Exercise instructions: In the records below, find the line that contains "The image size is (868, 425)." and the line that contains "Suplementos de COM". Set down exactly those lines and every line between them, and nothing more.

Data:

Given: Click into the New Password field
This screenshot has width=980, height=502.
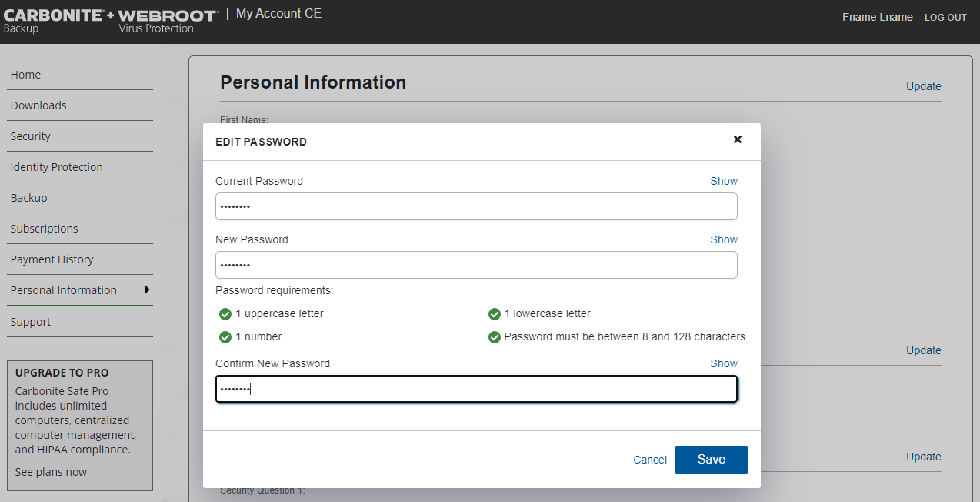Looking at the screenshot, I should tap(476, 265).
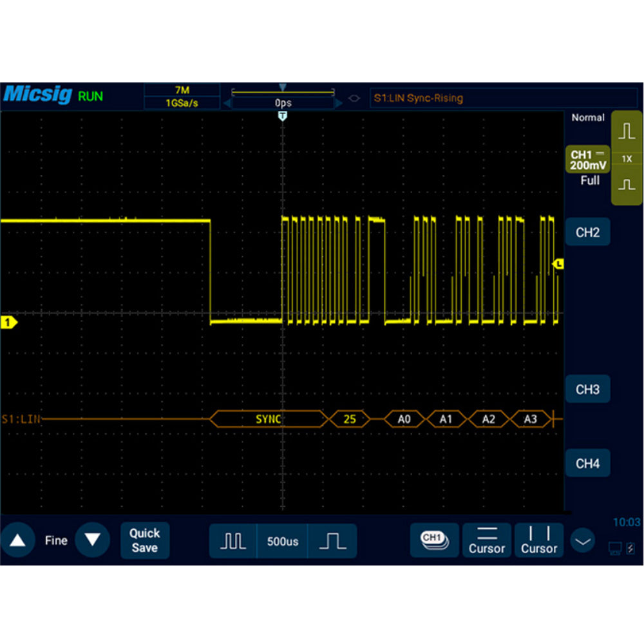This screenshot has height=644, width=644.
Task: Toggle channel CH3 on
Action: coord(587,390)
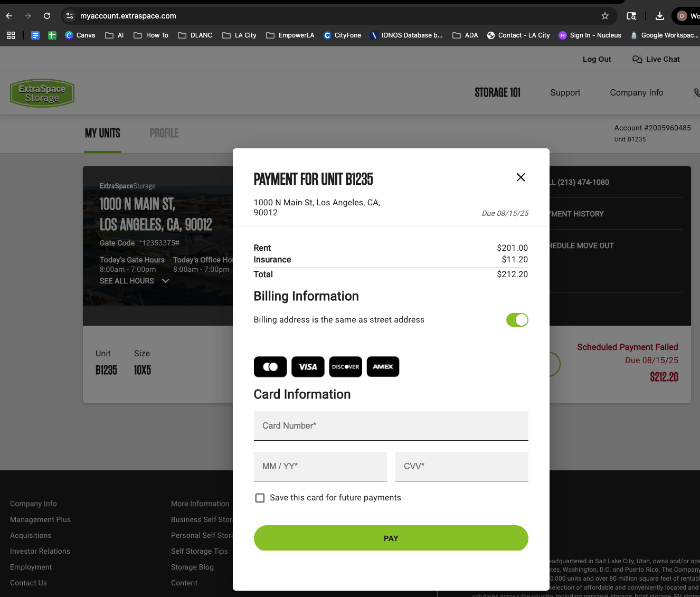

--

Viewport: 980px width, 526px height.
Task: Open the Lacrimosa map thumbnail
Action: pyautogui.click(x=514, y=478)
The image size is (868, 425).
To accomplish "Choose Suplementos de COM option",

Finished exercise:
The image size is (868, 425).
To accomplish "Choose Suplementos de COM option",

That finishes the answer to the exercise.